Stop Encouraging Developers


In this day and age, when reading editorial pieces, I summarily scan the text for President Trump's name and then wager a bet with myself that he is being blamed for yet another detriment to the human condition.

Tim Wood takes issue with a tweet that the president made about low-income housing, personalizing the term to his home, himself and his neighbors. My family and I live in the same neighborhood as the Wood family, and are blessed and grateful to live where we do. I have to agree with Tim's description of our neighborhood, "A couple of generations of kids have now grown up here, in a neighborhood where they meet in the street and play at each other's houses, the way many of us remember growing up." However, I disagree with the connotation attached to even "affordable" in describing our neighborhood. Since the get-go, I have referred to this neighborhood as "normal income." It's nearly a snapshot of a Chatham that doesn't exist anymore. Hard-working locals of modest means, some raising families, who take pride in their homes. A place where you know nearly all of your neighbors.

But if all politics is local, then why blame the president for conditions that long ago led to a need for "affordable housing" in the first place? Responsibility too, is local. Why in this town and on the Cape as a whole, do we (town leaders, media etc.) continue to herald and glad-hand money-hungry real estate developers, well-to-do second homeowners, and other land investors who exploit the core of this peninsula at the expense of the rest of us? Knock off the branding, the endless promotion, and the bottomless desire to bring more speculation that will ultimately squeeze us out.

A good example of this asinine treatment of the vaunted developer class was evident in articles published by The Chronicle last year, quoting a local developer speaking positively about a new congregate housing complex he was constructing. In another issue of the same paper last year, an individual who purchased an occupied housing complex from the very same developer was quoted as saying, "It's the most poorly maintained property I've ever seen."

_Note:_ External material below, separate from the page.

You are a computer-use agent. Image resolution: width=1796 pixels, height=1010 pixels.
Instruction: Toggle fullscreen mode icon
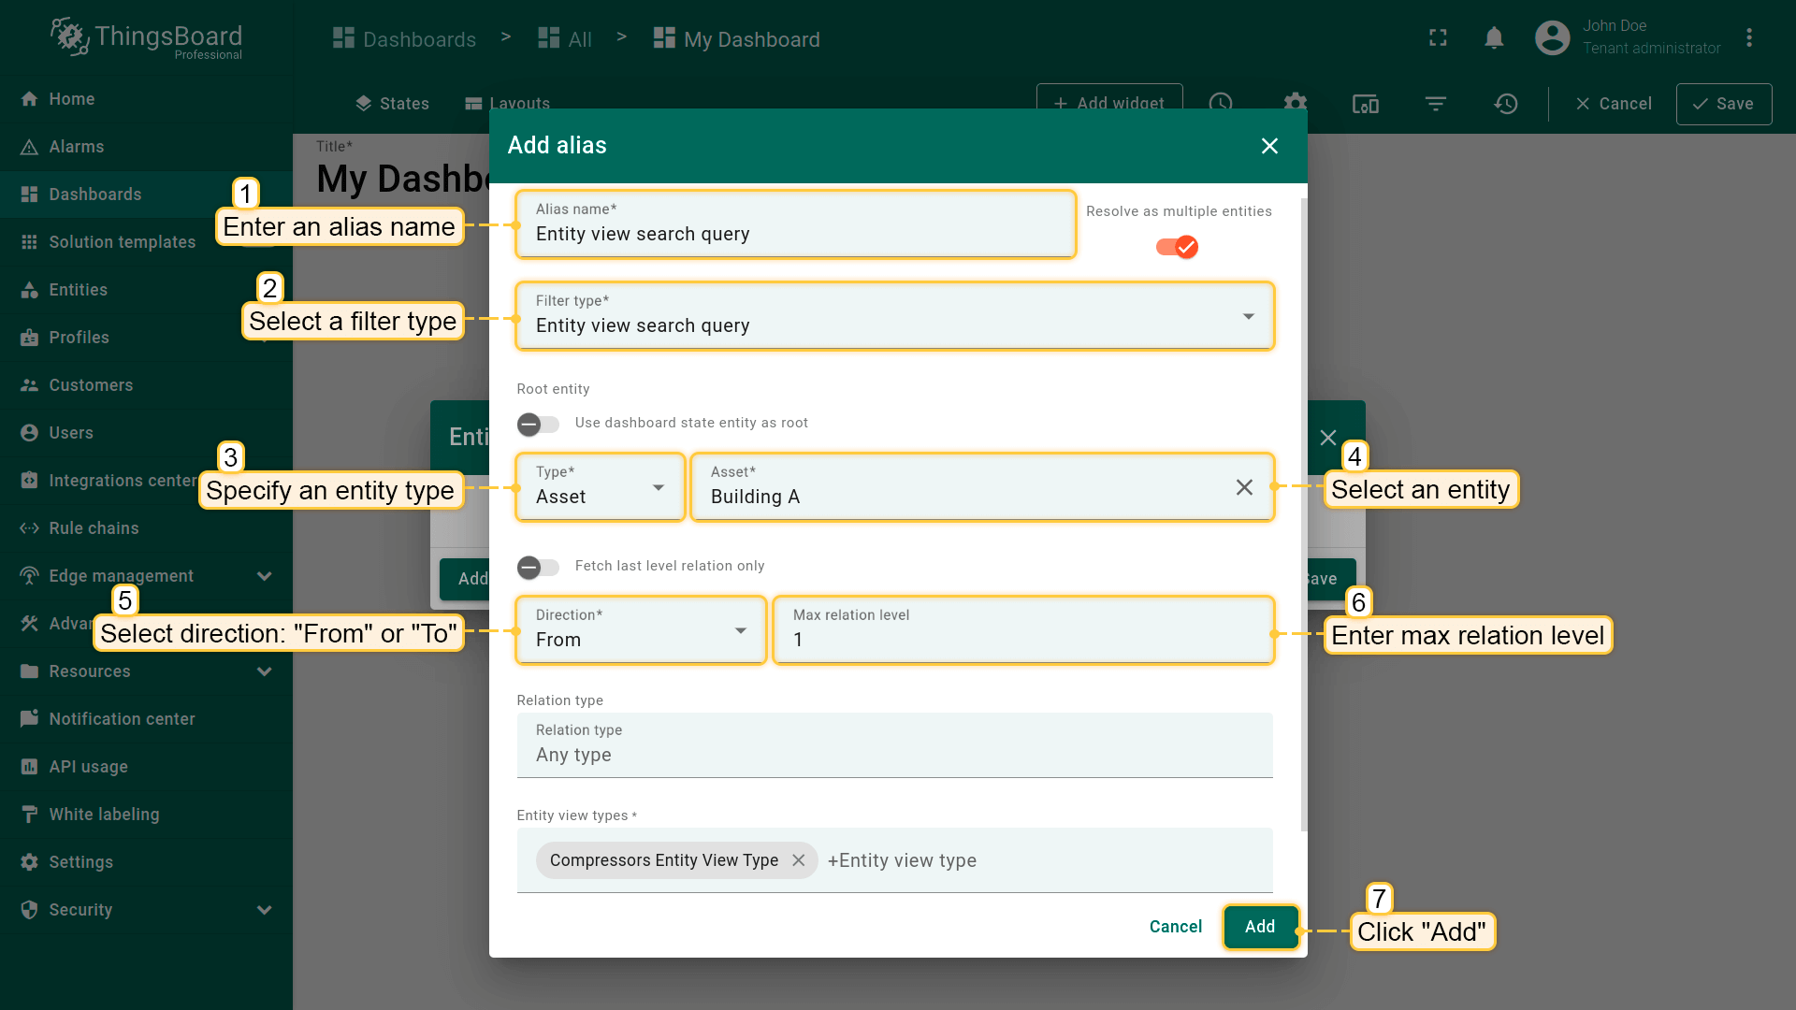[x=1438, y=37]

When it comes to those partly responsible for insane real estate valuations, please stop giving them a pat on the back. They don't need encouragement.

Jared Fulcher
North Chatham


Time For A New Chapter


After 27 years at the post office, it's time to turn the page. My thanks to the people of West Chatham and my other customers for making my job enjoyable. I have made many friends and hope to see all of you on the other side of the counter, actually coming to get my mail. But for now, stay healthy and I wish you only the best.